Today, the basic dictionary definitions no longer apply. Here in a nutshell is the difference:
Conservative, right wing, strongly committed to the Constitutional limitations on the Federal Government. Strongly object to high taxes and big spending especially in areas not specifically approved by the Constitution. Firmly believe in Moral Absolutism. Strong belief that all men are endowed by basic rights by the Creator not by any government; rights than are unalienable. Conservatives believe in the American Culture of the "Rugged Individualist" that has created, improved and maintained this as the freest and most successful country on earth. They believe men should be free of Government regulation or interference to the greatest degree possible. Conservatives believe men are basically evil and dangerous creatures that must be taught to be good and moral individuals. Conservatives believe a strong military is necessary for the defense of Ameria and her allies and a deterrent to aggression.

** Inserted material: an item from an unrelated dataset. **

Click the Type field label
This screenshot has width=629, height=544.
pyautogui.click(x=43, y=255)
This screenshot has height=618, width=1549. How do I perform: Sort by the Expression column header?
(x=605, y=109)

Liberals, left wing, believe the Constitution is a "living document" or can be interpreted in whatever way suits the current cultural thinking by liberal Supreme Court Justices rather than properly amended. Liberals belive in moral relativism where right and wrong can be re-interpreted according to current socital requirements. They believe in a more socialist style of government where a powerful central government controls, regulates and imposes its will to the benefit of all. Liberals sort people by groups and grievances. They believe in the redistribution of wealth. They perceive high taxes as "investments" in the future. They believe men are born good and if they behave badly it is attributable to societal failure. Liberals see the military as primarily the cause of more problems than solutions. Liberals are often quoted as lamenting the cost of weapons systems vs. how many poor people could benefit from the funds. They are much more likely to depend on diplomacy and appeasement than the use of force.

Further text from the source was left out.